**What the task requires:** Below are entries; copy exactly the lines from the one with "Open the attachment plus menu" through the one with "You are a computer-use agent. Screen", both included, and leave out the rest.

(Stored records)
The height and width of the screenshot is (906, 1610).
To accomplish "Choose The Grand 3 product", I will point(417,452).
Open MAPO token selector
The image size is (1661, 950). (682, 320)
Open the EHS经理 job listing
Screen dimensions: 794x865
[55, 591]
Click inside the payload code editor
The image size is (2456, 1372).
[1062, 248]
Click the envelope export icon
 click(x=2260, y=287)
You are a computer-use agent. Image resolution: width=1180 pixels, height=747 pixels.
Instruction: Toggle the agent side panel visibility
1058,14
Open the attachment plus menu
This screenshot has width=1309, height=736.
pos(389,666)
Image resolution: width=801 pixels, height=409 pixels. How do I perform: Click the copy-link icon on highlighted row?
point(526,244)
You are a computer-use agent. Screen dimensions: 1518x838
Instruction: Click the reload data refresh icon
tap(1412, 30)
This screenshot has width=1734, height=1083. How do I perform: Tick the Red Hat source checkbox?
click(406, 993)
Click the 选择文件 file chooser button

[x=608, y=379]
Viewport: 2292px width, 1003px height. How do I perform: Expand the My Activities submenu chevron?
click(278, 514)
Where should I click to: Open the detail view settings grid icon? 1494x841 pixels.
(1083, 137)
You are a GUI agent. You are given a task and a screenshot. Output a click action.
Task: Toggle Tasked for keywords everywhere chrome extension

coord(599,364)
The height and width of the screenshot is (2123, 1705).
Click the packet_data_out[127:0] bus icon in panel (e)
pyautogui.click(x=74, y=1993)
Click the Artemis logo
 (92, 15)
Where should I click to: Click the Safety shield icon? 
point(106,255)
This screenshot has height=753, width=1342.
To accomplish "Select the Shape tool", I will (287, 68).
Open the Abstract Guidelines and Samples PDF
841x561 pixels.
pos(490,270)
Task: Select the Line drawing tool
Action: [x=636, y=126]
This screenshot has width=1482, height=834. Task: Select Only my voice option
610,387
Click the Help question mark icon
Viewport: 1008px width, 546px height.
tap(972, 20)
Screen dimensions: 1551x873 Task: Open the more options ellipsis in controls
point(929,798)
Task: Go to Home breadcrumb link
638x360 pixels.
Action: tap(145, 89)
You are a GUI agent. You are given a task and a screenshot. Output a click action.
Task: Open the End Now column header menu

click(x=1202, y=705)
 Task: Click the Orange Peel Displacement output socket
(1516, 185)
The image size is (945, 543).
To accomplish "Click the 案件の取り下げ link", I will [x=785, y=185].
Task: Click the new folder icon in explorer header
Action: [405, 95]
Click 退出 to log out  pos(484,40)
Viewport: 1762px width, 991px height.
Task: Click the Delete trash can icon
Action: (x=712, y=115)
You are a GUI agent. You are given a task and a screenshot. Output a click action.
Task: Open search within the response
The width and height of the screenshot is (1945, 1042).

**Task solution:**
Open the attachment plus menu
This screenshot has width=1309, height=736.
pos(389,666)
Image resolution: width=801 pixels, height=409 pixels. How do I perform: Click the copy-link icon on highlighted row?
point(526,244)
You are a computer-use agent. Screen dimensions: 1518x838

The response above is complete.